Sotto alla finestra dello studio che fu di Lucio Dalla, davanti al muro dov’è disegnata – come un’ombra proiettata – l’immagine del cantante che suona il sax circondato dai gabbiani delle sue Tremiti, Isabella Conti scaccia le domande scomode con un sorriso. «Sono stata eletta sindaca di San Lazzaro la prima volta col 59 per cento, la seconda con l’81. Quando mi vengono a dire “ti ho votata, ma non avevo mai votato a sinistra”, io rispondo “perché la sinistra non l’hai mai vista"». Giura che dalle primarie non si sfila all’ultimo momento per fare la sua corsa, «io seguo le regole». Che non intende farlo neanche dopo, nel caso perdesse di un soffio, per tentare una candidatura civica che potrebbe vincere. «Non sarà facile sostenere Lepore – ammette – ma non posso fare altrimenti». Ricorda che con lei ci sono due assessori di Merola, Marco Lombardo e Alberto Aitini, che al suo fianco è l’europarlamentare dem Elisabetta Gualmini. «Non mi faccio dare la patente di sinistra da nessuno». Non solo per i nonni partigiani, quello materno, finito quasi morto in un fosso e salvato da un contadino. E quella paterna, «rossa rossa lei, staffetta partigiana a 17 anni».

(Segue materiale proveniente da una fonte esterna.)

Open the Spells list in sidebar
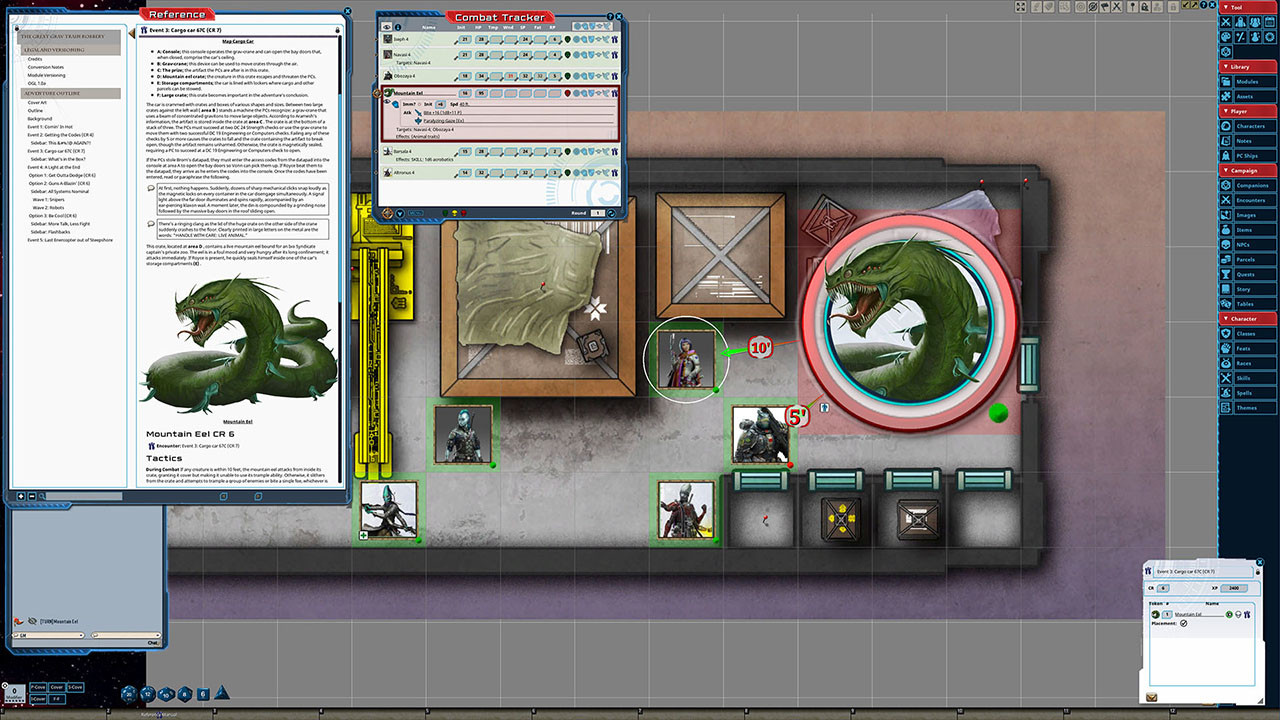Screen dimensions: 1280x720 tap(1245, 393)
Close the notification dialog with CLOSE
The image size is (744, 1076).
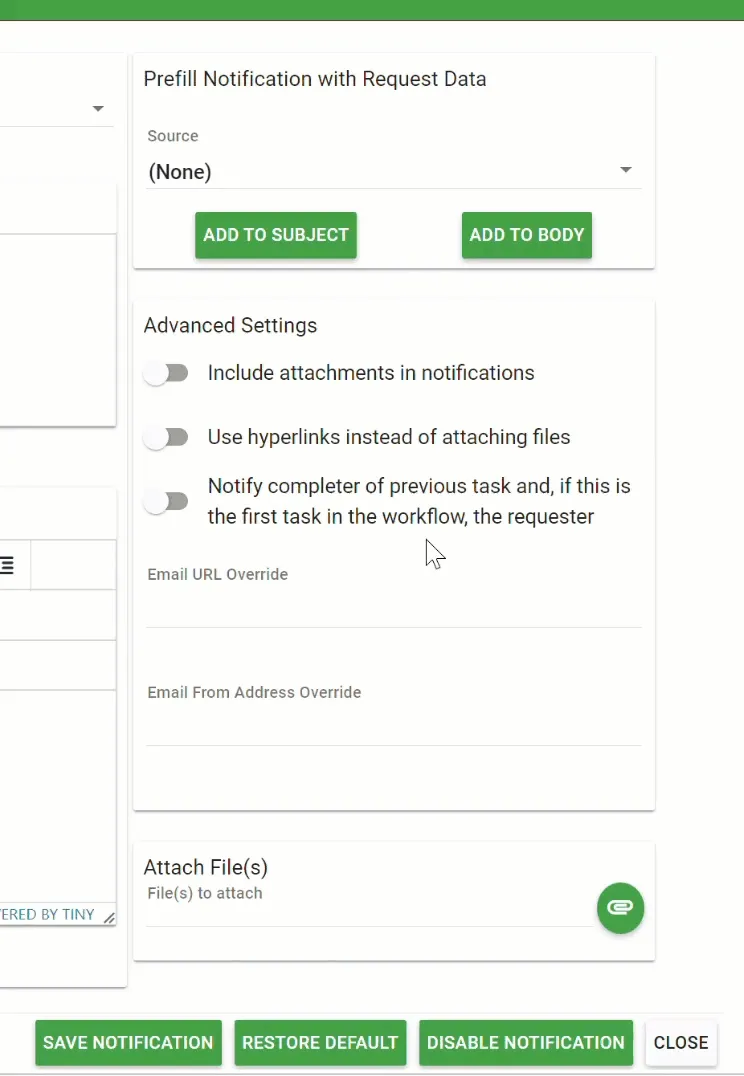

Racconta di come ha integrato gli immigrati negli Sprar del suo comune. E di quel che ha fatto e San Lazzaro e vuole replicare a Bologna: «Asili nido gratis per tutti, ostetriche a casa per il primo mese dopo il parto». Lepore dice «nidi sì», ma «gratis sotto i 40mila euro di Isee, perché da noi chi ha di più aiuta chi non ce la fa». Sono visioni diverse e concorrenti. Come su molto altro.
Al tramonto, in una piazza Maggiore piena di ragazzi tornati agli aperitivi dopo la pandemia, Lorenzo Donnoli, Egle Beltrami e Francesco Gugliotta – tre delle Sardine che quella piazza l’hanno riempita a sostegno di Stefano Bonaccini alle Regionali – dicono perché sostengono con convinzione Lepore: diritti civili, legge Zan, cultura in periferia, i portici patrimonio Unesco, l’idea di una Bologna europea. Lepore è in auto con Emily Clancy. Lei, rappresentante della sinistra che alla giunta Merola, in questi anni, si è opposta, considerandola fin troppo securitaria per una certa cultura degli sgomberi, per una insufficiente attenzione all’ecologia, dice ora: «Abbiamo scelto di scommettere su Lepore perché ha compreso che occorreva superare l’autoreferenzialità e la litigiosità del suo partito. Perché vuole uscire a sinistra da una crisi sociale e ambientale senza pari».
E quindi la gara c’è. Lepore è forse, di certo si sente, avanti sull’avversaria. Ma dice Salvatore Vassallo, ex parlamentare pd e attuale direttore dell’Istituto Cattaneo, «dipende da quante persone vanno a votare». La sfida è ancora tutta aperta.